はじめに
桜が散り、暖かくなってくる4月。釣りには絶好のシーズンですが、同時に花粉と黄砂のダブルピークを迎える時期でもあります。屋外で長時間過ごす海上釣り堀は、この影響をまともに受けるレジャーのひとつです。
「目がかゆくて集中できない」「タックルが砂っぽい」——そんな経験がある方も多いはず。本記事では、4月特有の花粉・黄砂対策を、釣行前・当日・帰宅後に分けて整理します。
なぜ4月は花粉・黄砂の影響を受けやすいのか
スギ・ヒノキ花粉の飛散ピーク
地域差はありますが、ヒノキ花粉は3月下旬〜4月にピークを迎える地域が多く、海沿いであっても風に乗って大量に飛散します。水面が近い海上釣り堀は風を遮るものが少なく、陸の釣り場以上に花粉を浴びやすい環境です。
黄砂と水面の照り返し
黄砂が飛来すると大気中の微粒子が増え、太陽光が乱反射しやすくなります。
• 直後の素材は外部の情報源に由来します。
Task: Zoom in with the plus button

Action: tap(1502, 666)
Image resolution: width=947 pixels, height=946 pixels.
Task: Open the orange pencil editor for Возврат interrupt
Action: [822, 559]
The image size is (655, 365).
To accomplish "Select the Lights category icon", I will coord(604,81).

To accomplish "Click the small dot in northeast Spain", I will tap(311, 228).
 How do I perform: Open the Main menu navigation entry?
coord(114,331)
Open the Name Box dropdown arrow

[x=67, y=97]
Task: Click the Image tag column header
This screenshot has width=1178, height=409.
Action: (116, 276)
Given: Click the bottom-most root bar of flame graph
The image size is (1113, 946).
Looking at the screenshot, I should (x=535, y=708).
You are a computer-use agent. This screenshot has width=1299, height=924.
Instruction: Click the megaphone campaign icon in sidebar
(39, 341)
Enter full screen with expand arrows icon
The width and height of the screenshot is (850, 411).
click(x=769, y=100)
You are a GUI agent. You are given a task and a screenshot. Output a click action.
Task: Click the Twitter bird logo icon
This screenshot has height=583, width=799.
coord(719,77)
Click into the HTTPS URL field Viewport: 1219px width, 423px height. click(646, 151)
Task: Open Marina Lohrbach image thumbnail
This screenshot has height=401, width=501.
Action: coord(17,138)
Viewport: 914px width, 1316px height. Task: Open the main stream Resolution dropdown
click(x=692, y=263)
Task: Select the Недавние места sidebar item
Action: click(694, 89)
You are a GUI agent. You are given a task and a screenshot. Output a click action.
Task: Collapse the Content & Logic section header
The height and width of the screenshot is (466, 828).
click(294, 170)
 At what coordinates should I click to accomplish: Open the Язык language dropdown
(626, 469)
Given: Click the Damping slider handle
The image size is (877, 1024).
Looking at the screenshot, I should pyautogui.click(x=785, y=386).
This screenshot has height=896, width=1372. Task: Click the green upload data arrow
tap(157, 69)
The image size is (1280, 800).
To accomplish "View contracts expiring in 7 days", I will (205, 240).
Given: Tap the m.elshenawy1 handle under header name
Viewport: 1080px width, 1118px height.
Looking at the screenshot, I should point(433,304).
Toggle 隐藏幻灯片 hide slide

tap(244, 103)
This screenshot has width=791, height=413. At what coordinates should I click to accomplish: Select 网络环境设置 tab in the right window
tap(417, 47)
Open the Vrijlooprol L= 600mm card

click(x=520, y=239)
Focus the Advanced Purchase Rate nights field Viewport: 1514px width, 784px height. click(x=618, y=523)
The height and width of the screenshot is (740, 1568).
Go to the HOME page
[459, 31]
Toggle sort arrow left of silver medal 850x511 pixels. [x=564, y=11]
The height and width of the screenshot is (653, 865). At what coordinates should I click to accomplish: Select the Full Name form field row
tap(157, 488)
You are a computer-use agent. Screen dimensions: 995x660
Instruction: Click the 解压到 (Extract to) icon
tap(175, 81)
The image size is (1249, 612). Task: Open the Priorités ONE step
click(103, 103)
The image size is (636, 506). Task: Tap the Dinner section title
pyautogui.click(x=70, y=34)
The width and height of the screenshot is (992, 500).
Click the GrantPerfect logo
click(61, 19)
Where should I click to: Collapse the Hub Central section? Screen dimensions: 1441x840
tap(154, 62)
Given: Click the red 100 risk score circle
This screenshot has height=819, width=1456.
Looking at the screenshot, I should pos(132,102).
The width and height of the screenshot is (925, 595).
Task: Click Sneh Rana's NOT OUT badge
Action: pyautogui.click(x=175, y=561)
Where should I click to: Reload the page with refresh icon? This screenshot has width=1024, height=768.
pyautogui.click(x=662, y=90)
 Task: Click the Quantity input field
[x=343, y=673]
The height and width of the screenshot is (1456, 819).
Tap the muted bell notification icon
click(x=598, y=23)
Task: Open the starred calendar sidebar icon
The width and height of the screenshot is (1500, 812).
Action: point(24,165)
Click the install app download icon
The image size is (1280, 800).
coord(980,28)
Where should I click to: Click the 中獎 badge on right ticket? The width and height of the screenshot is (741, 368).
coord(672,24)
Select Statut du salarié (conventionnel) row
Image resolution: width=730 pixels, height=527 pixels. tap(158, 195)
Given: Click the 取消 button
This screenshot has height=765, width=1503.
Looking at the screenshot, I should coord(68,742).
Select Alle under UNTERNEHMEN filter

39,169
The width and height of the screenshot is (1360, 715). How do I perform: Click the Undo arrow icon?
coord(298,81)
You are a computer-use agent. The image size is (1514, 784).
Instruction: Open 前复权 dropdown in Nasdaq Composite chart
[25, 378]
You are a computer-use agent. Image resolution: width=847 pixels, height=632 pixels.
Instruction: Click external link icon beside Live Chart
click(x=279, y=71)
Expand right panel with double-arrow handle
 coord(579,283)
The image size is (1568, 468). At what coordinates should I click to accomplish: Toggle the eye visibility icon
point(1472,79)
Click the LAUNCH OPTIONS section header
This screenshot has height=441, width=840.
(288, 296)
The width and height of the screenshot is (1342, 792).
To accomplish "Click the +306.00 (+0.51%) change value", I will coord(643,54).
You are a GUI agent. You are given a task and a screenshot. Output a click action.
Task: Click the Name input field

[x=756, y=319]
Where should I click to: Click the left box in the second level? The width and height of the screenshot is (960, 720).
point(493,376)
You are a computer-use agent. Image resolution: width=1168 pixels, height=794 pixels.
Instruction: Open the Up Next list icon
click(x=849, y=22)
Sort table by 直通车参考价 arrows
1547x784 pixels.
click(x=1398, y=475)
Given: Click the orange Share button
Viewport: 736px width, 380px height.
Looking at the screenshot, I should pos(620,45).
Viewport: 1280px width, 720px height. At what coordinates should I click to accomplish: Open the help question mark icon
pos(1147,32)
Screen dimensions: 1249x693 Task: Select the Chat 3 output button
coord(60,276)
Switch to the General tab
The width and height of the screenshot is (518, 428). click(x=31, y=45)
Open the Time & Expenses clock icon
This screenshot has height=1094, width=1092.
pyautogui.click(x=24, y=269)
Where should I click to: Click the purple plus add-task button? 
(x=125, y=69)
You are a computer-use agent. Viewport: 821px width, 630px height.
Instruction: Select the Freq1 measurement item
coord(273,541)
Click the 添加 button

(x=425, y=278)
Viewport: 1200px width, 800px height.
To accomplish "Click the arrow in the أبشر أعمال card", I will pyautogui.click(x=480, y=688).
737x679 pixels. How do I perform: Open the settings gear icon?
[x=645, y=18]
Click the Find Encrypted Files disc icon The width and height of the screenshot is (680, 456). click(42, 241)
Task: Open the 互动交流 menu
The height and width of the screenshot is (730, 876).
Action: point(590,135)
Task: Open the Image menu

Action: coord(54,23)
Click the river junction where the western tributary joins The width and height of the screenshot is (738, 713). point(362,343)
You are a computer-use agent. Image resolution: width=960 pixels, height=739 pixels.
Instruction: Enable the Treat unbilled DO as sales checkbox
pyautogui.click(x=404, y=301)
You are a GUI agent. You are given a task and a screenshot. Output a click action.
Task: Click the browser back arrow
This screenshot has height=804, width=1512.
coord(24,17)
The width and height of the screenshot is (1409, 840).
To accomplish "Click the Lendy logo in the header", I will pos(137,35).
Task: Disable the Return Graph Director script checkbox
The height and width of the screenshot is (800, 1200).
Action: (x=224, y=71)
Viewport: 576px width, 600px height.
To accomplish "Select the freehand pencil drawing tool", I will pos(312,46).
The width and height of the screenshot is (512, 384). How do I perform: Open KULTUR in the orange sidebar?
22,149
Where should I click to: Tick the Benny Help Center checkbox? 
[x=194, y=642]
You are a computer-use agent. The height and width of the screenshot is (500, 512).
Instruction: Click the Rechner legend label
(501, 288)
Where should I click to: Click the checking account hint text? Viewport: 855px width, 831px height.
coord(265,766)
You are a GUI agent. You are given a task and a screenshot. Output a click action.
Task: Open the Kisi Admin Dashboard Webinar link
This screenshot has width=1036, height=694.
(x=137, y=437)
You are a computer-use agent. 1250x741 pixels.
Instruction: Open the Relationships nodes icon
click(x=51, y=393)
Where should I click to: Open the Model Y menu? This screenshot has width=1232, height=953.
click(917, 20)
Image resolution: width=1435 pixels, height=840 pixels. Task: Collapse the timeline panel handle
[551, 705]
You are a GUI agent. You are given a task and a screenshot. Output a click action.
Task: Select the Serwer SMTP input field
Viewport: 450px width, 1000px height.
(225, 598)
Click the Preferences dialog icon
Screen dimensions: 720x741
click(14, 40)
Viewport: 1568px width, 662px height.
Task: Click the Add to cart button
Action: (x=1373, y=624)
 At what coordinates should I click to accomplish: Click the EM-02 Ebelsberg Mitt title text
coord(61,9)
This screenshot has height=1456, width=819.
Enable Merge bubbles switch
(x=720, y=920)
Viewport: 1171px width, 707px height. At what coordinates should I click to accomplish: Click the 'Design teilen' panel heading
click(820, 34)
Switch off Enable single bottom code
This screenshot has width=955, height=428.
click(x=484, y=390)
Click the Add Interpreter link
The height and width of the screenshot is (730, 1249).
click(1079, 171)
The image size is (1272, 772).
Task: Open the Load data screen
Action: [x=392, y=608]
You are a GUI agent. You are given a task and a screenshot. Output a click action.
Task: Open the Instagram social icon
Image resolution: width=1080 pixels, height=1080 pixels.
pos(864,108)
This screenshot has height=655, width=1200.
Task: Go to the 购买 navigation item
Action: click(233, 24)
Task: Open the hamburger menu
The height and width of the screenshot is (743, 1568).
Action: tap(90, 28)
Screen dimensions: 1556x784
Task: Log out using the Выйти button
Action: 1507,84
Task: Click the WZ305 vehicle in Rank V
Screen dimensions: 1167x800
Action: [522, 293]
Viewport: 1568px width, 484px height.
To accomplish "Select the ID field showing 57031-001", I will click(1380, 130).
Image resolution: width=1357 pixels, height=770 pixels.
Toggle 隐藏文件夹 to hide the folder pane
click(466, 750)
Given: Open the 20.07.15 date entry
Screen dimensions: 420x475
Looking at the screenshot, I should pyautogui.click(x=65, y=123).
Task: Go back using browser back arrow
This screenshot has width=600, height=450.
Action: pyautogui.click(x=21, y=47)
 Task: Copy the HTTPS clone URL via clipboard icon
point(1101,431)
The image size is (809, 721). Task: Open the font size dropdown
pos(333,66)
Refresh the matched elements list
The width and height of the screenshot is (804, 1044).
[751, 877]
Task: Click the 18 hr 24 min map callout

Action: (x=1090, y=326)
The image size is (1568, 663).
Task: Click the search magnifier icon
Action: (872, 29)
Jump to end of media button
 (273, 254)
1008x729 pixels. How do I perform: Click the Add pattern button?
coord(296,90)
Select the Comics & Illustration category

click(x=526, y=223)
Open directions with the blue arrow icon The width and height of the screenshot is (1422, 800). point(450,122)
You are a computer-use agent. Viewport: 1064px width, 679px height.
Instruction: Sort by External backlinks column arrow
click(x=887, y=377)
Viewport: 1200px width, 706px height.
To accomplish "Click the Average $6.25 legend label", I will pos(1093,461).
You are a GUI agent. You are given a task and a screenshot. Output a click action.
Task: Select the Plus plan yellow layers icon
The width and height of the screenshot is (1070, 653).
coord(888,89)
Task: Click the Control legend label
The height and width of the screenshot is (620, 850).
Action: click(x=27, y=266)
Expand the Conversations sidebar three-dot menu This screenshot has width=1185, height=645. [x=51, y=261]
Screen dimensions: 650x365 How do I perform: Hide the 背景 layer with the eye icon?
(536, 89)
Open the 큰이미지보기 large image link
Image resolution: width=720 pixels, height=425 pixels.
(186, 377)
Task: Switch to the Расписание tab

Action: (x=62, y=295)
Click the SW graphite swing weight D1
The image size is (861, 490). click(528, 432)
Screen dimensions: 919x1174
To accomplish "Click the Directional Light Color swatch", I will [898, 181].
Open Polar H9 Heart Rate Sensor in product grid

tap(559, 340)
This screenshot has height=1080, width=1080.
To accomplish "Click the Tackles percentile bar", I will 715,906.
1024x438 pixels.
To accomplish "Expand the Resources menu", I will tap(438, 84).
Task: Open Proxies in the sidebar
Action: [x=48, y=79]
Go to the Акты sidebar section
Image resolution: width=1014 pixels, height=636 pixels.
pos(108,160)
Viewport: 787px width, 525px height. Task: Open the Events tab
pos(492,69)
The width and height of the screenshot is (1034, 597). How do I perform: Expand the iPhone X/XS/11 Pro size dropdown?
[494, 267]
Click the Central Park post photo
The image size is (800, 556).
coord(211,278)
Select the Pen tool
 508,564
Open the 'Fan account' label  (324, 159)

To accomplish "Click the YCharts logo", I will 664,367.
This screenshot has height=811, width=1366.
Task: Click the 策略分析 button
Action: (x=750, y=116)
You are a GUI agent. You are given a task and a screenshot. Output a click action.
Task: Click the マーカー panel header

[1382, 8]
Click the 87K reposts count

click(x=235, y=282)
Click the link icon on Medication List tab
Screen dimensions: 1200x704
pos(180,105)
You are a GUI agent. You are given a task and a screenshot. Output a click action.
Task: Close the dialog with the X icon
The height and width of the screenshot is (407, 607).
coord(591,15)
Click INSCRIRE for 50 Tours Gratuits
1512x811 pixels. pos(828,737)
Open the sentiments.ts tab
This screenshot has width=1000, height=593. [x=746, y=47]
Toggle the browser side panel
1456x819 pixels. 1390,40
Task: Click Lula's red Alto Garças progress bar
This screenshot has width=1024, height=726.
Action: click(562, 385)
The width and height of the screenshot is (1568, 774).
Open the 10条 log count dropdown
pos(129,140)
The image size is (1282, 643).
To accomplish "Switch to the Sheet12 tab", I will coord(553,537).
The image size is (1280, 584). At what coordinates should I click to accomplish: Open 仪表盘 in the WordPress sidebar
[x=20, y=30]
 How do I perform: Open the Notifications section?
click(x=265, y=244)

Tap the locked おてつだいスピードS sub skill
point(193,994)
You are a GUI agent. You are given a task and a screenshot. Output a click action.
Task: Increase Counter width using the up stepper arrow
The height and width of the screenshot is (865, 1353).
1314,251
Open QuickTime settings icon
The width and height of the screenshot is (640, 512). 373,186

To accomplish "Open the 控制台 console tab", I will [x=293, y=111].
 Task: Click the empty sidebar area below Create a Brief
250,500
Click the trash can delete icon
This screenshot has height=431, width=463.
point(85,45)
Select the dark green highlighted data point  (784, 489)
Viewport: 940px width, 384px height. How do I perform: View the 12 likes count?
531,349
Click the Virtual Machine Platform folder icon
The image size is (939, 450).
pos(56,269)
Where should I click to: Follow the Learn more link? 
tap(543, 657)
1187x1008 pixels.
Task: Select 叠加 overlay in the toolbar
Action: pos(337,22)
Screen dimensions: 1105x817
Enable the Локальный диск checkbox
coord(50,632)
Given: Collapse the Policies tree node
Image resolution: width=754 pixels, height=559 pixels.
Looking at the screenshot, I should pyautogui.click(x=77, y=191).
これにより水面の照り返しが普段以上に強く感じられ、ウキやアタリが見えにくくなることがあります。
風向き・天気との関係
| 条件 | 花粉・黄砂への影響 | 釣行への影響 |
|---|---|---|
| 晴れ・乾燥・北風や西風 | 飛散量が多い | 目・喉への刺激が強い |
| 雨上がり直後 | 花粉が地面に落ち着く | 比較的快適 |
| 黄砂注意報発令日 | 視界が霞むことも | 遠投・遠くのアタリが見えにくい |
雨上がりの翌日は花粉が洗い流されているため、体質的に花粉症が辛い人は雨上がりの釣行を狙うのもひとつの手です。
視界対策:サングラスと帽子
偏光サングラスは花粉対策にも有効
水面の照り返しを抑える偏光サングラスは、本来はアタリを見やすくするためのアイテムですが、目に入る花粉・砂埃をブロックする効果もあります。すでにお持ちの方も、4月は普段以上に着用を意識してみてください。
帽子のつばで上方向をガード
風で舞い上がる花粉や砂埃は、上空からも降ってきます。つばの広い帽子をサングラスと併用することで、目に入る量をさらに減らせます。
呼吸器対策:マスクと喉のケア
集中力を切らさないマスク選び
長時間のマスク着用は息苦しさにつながることもありますが、花粉症の症状が強く出る人ほど、釣行中の集中力低下が大きい傾向があります。立体型・耳が痛くなりにくいタイプなど、自分に合ったマスクを選んでおきましょう。
のど飴・水分補給
潮風と花粉で喉が乾燥しやすくなります。のど飴や水分をこまめに摂ることで、咳き込みによる仕掛けミスを防げます。
タックル・装備の黄砂対策
釣行後はタックルを軽く拭く
黄砂を含んだ砂埃はリールのベアリングやガイドに入り込むと、巻き心地の悪化や糸鳴りの原因になります。釣行後は乾いたタオルで竿・リールを軽く拭く習慣をつけておくと、道具の寿命が変わります。
車内への持ち込みを減らす
着替えやタオルを車内に常備し、釣行後に上着だけでも着替えてから乗車すると、車内に花粉・砂埃を持ち込みにくくなります。
釣行計画のコツ
- 黄砂注意報・花粉飛散情報を前日にチェックする
- 飛散量が特に多い日は午前中の早い時間帯を狙う(気温上昇とともに飛散量が増える傾向)
- 体調が優れない日は無理をせず、施設の予約変更可否も事前に確認しておく
まとめ
4月の海上釣り堀は、青物の活性が上がる絶好のシーズンである一方、花粉・黄砂への対策をしているかどうかで快適さが大きく変わる時期でもあります。偏光サングラスと帽子で視界を守り、マスクと水分補給で体調を整え、釣行後はタックルのケアまで——この一手間が、春の釣行をより楽しいものにしてくれます。